From the March 2003 issue of The Christian Science Journal

On paper it looked simple. An interfaith organization in Nashville, Tennessee, decided to plan a "Women in World Religions" conference. The purpose was to provide women with an opportunity to explain their deeply felt spiritual convictions. But, as the planning got underway, suspicion, deeply rooted hurt feelings, and anger at the community's treatment of religious minorities bubbled to the surface. Getting women to come to the first planning session turned out to be an exercise in grace.

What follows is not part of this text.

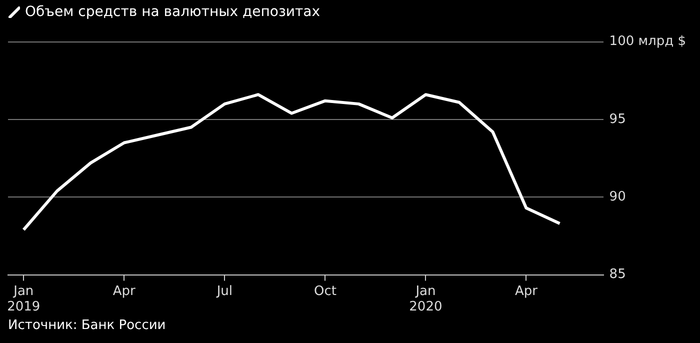 This screenshot has height=343, width=700. I want to click on text: Источник: Банк России, so click(87, 326).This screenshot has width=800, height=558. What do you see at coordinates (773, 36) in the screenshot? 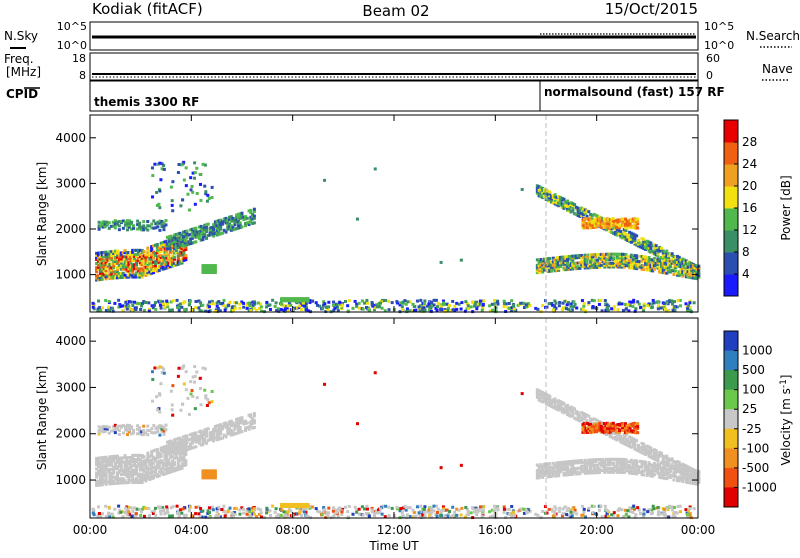
I see `nsearch-label: N.Search` at bounding box center [773, 36].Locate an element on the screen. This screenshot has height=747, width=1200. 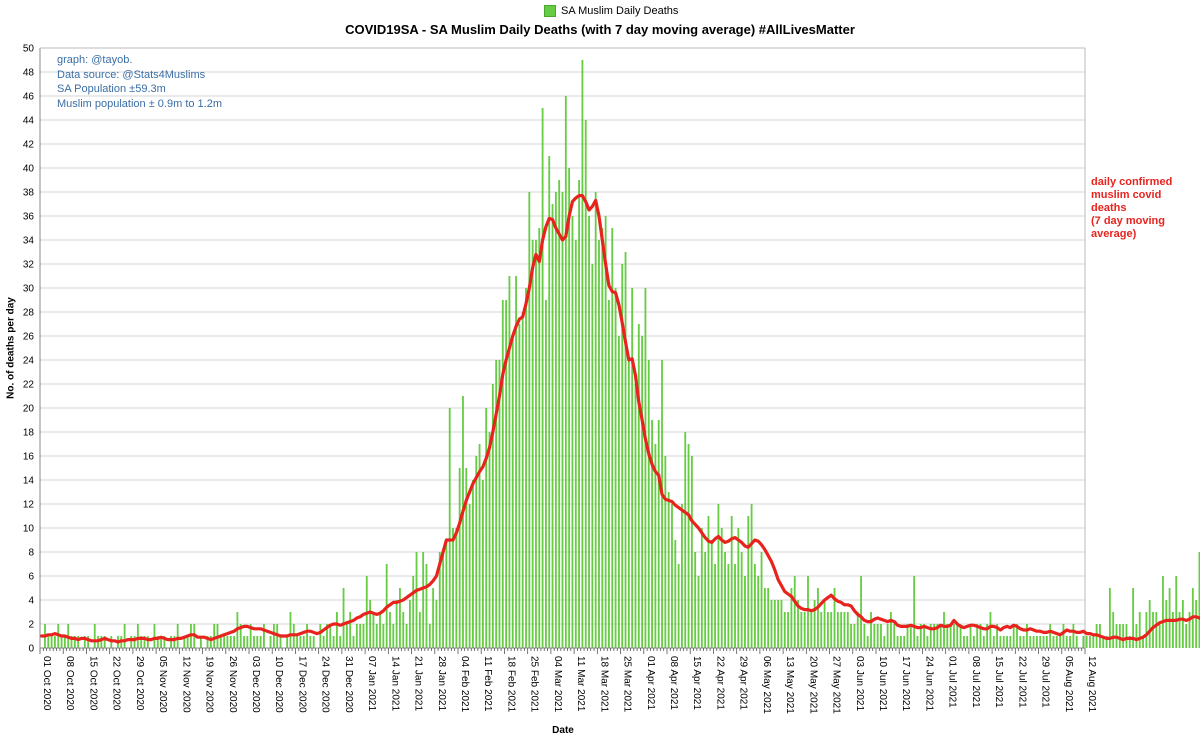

Prayer, love, and respect, though, were what eventually brought the group together. At the planning sessions, the deeper spiritual truths upon which we all agreed began to surface. And the conference ended up reflecting this unity. Hindus, Muslims, Buddhists, Bahais, Orthodox, Reform, and Conservative Jews, and Christians from numerous denominations attended with a motive to inform, not convert. The diversity of dress and religious practice was amazing. And it didn't divide the participants. It seemed that God brought people together on a divine, rather than a human, basis. The atmosphere resonated with love and joyous expectation.

Being able to express our deepest religious convictions, share how God was visible in our lives, explain the scriptures that brought us all inspiration, comfort, and guidance was like breathing out after holding one's breath for a lifetime. Friendships were forged that continue more than ten years later.